In the passage below on the Sudbrook housing proposal, reproduce word for word the part that begins with the words "Monmouthshire County Council" and ends with "and landscaping, etc.".

• _Quoted passage_:

--------------------

Monmouthshire County Council (MCC) refused outline planning permission for 340 houses in Sudbrook (in South Monmouthshire) because of concerns about the scale of the development which would triple the size of the village. The proposed development put forward by Harrow Estates Plc (a part of the Redrow Group) which specialises in land acquisition) proposed the development of some 340 houses with new roads and infrastructure, public spaces and landscaping, etc.

After MCC throughout the planning application, Harrow Estates Plc naturally appealed, hence the ongoing (4 day) Planning inquiry. Sudbrook it should be noted has around 150 houses with the nearest secondary school and shopping area being some 3 kilometres away in Caldicot. Sudbrook, now without its paper mill (which closed in 2006) sits pretty much in the shadow of the Second Severn Crossing. The village has five buses a day and is about an hour’s walk away from the nearest railway station.

--------------------

• _Records shown_:
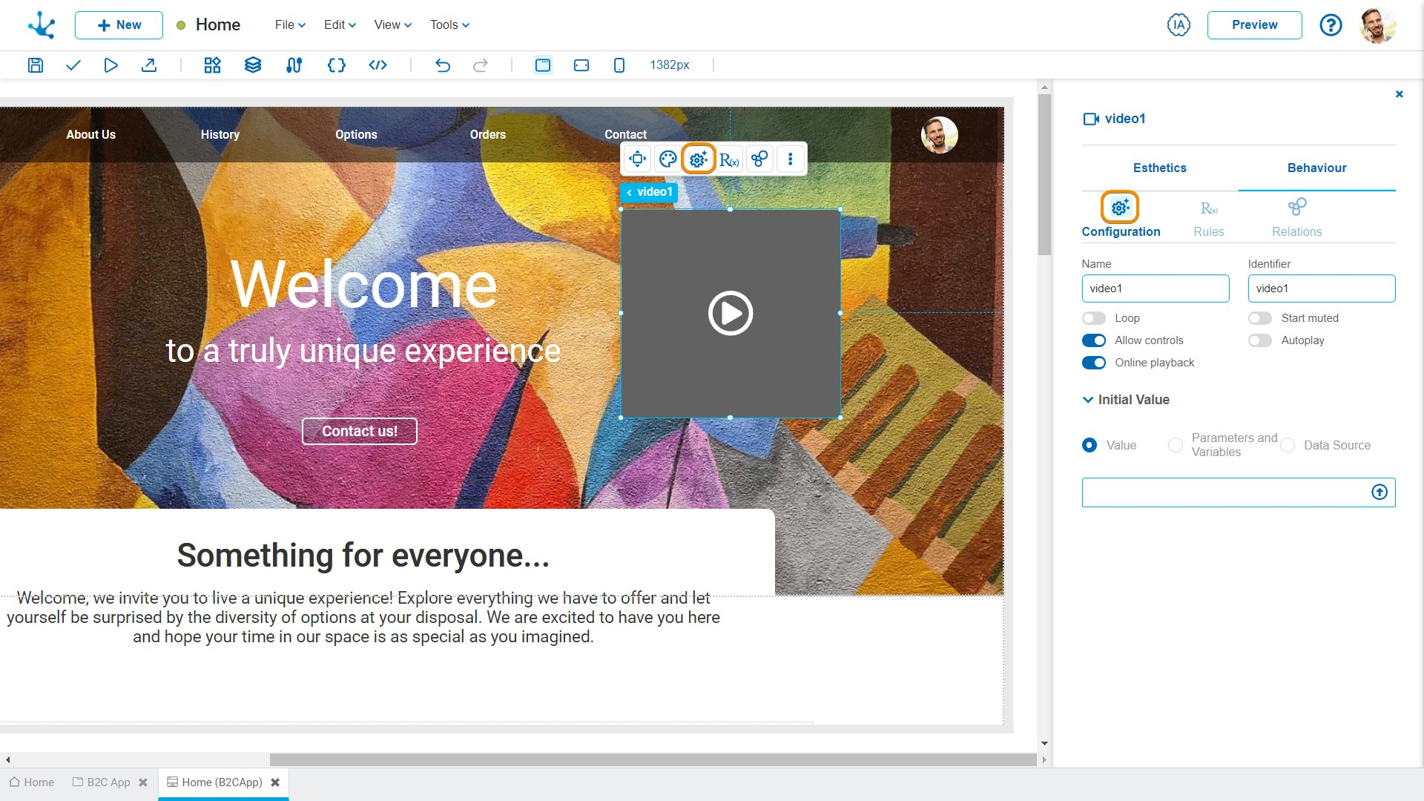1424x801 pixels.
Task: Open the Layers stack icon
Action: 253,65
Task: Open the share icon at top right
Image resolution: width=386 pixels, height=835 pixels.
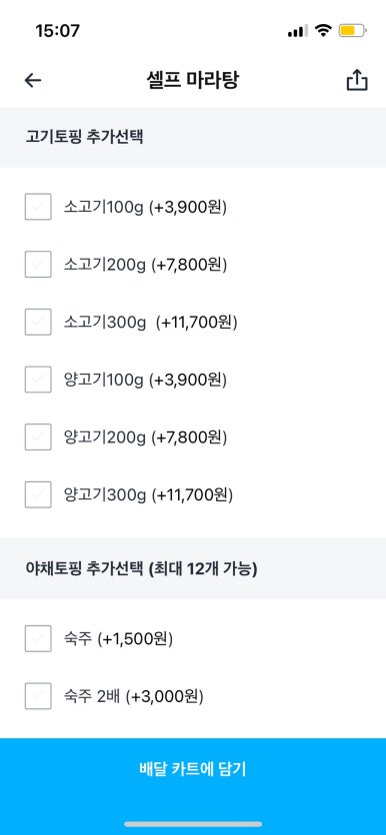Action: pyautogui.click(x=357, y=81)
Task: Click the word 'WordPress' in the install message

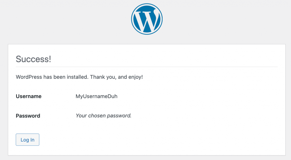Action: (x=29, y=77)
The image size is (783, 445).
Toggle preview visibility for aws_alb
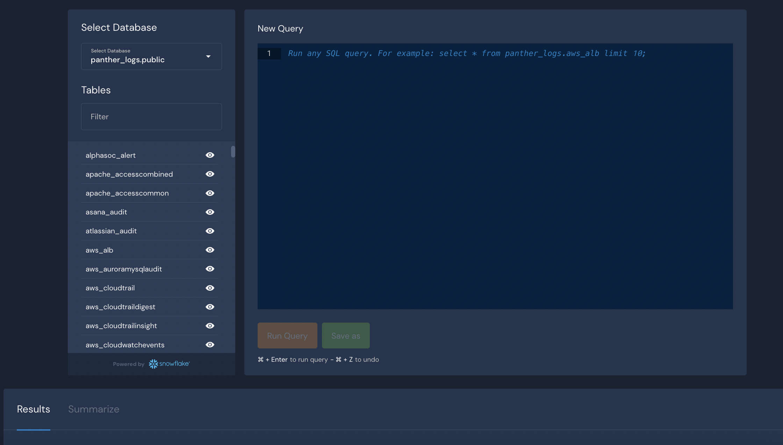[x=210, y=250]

--------------------

• _Answer in full_:
Monmouthshire County Council (MCC) refused outline planning permission for 340 houses in Sudbrook (in South Monmouthshire) because of concerns about the scale of the development which would triple the size of the village. The proposed development put forward by Harrow Estates Plc (a part of the Redrow Group) which specialises in land acquisition) proposed the development of some 340 houses with new roads and infrastructure, public spaces and landscaping, etc.